The car shook as the jugs of moonshine were unloaded. The Doctor heard the men making rather man-like comments about a woman named Arlene, who was obviously rather pleasing to behold…and hold as well. That poor lady, he thought. Probably someone's wife, mother and daughter. It was disgusting how humans could strip away each other's dignity so easily.
The Doctor was taller than the car was wide and, without a passenger-side door, it made for some uncomfortable hiding. How exactly was he supposed to hide in a black car in the dark of night while wearing a white suit? And why was he hiding? He was the Doctor – why was he waiting? He wasn't The Doctor Who Waited. He was The Doctor on Whom Others Waited.
Something had gone wrong in the order of authority. He couldn't pinpoint it, but somewhere along the way, the power had shifted. And it was unacceptable.
After several minutes of silence, he cautiously raised his head to peek over the backseat and dash of the car, peering left and right across the alley. He flipped himself over to lie on his stomach, spun around in the seat and inched closer to the opening where the door should have been. The Doctor slowly poked his head out of the car to have a more thorough look. He appeared to be alone in the alley, and the streets nearby were ghost-like as well.
He tried to right himself into a sitting position, but his height and the shallowness of the car's interior made it nearly impossible. So, he slid across the seat on his stomach and carefully eased out of the car head first, crawling from the vehicle like a legless animal. He plopped onto the ground like something newborn.
River had turned him into a baby seal. Though he knew that there must be some humor to be found, he was unable to locate it in the moment.

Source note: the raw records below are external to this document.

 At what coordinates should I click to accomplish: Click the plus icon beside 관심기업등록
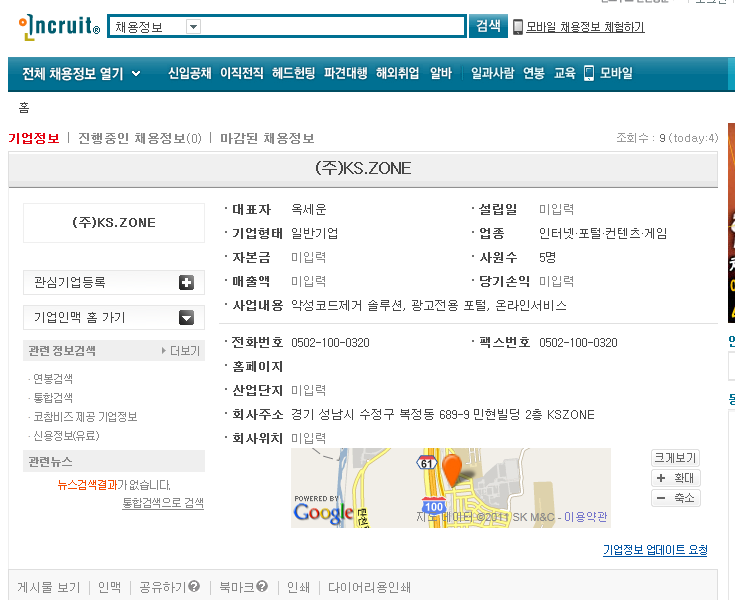click(x=186, y=283)
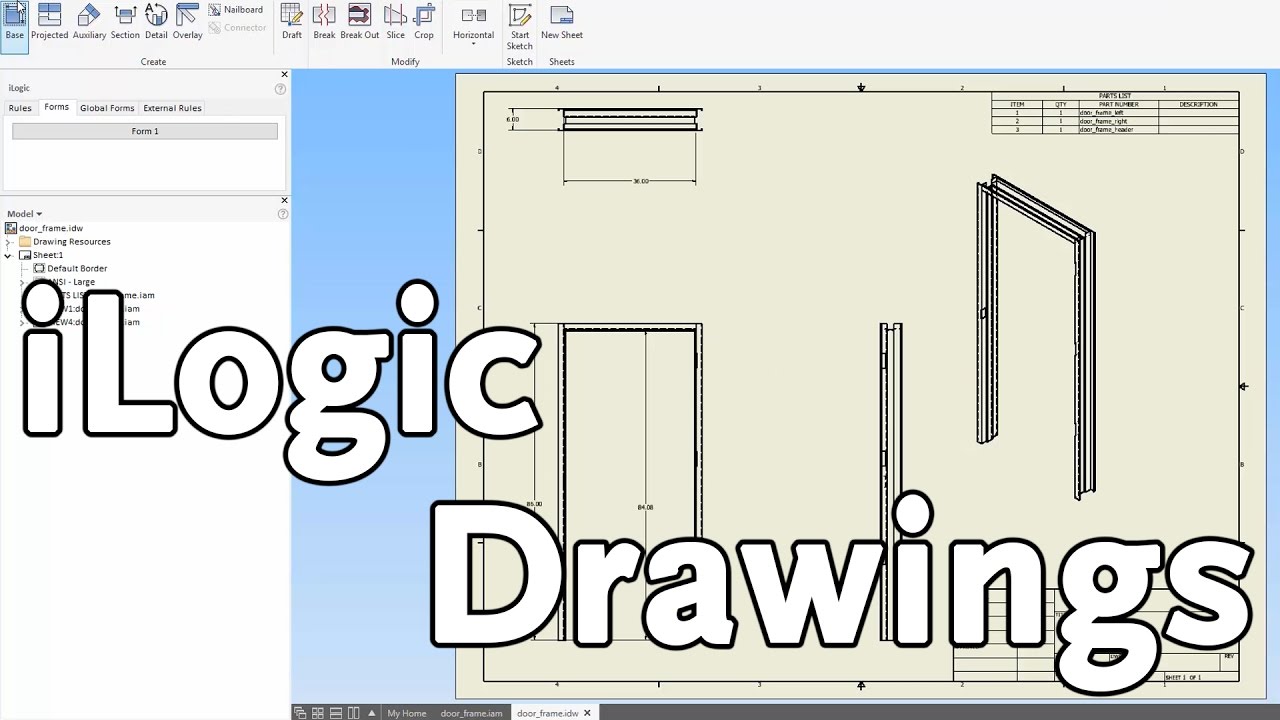The height and width of the screenshot is (720, 1280).
Task: Close the iLogic panel
Action: 284,75
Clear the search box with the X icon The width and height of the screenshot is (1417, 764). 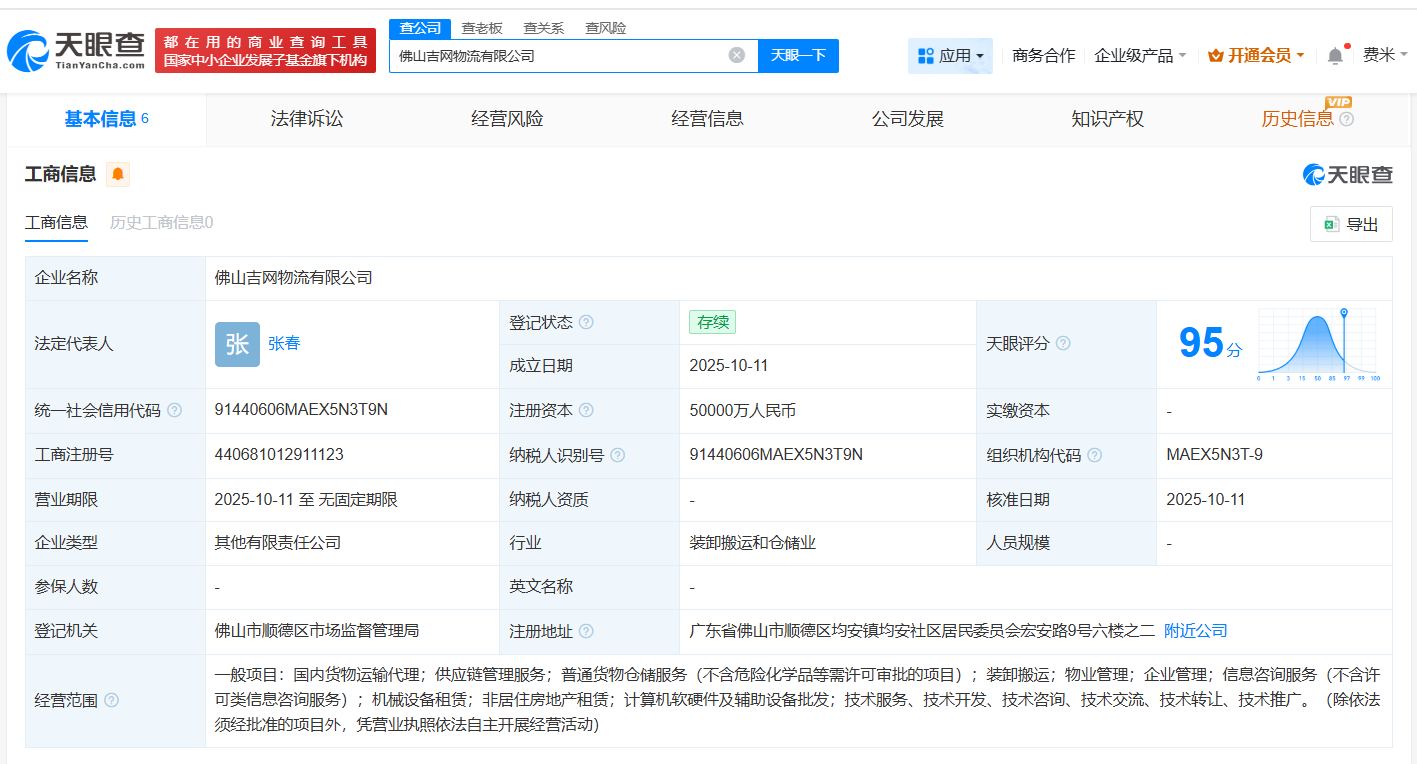pyautogui.click(x=737, y=56)
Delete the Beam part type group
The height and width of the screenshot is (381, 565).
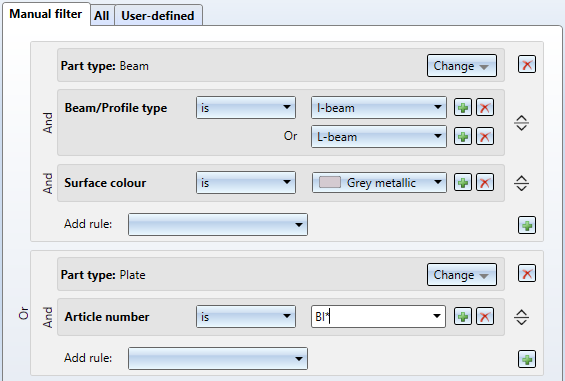[x=527, y=65]
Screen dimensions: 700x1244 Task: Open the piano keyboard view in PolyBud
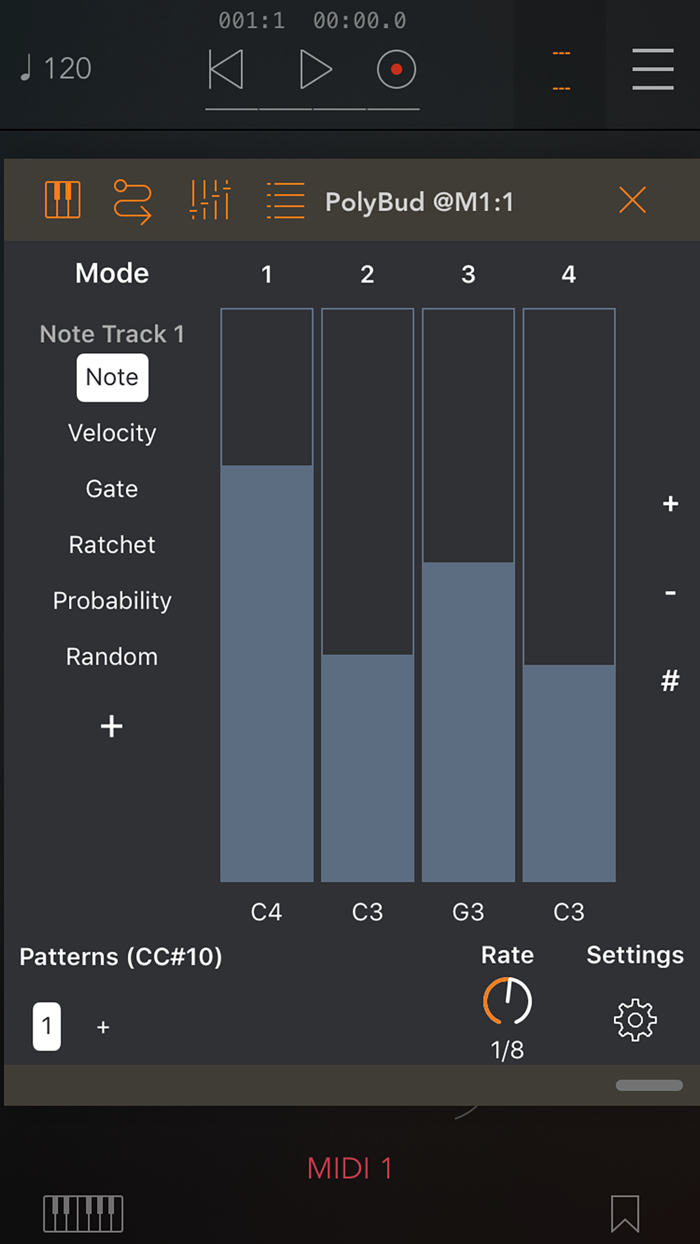pos(62,200)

He stood and brushed himself off. The door through which she had disappeared was ajar just enough to allow a peep. He reached into the car and retrieved his walking stick and stealthily crept towards the door. He had thought of the numerous times he had told this or that companion to stay outside of this or that place, always for their own good. And every time, they had taken matters into their own hands…usually resulting in more saving than would have otherwise been necessary. But it was only a fleeting thought.
He was the Doctor.
In a white suit. In the dark. Many things he could do and do well, but a chameleon, he was not.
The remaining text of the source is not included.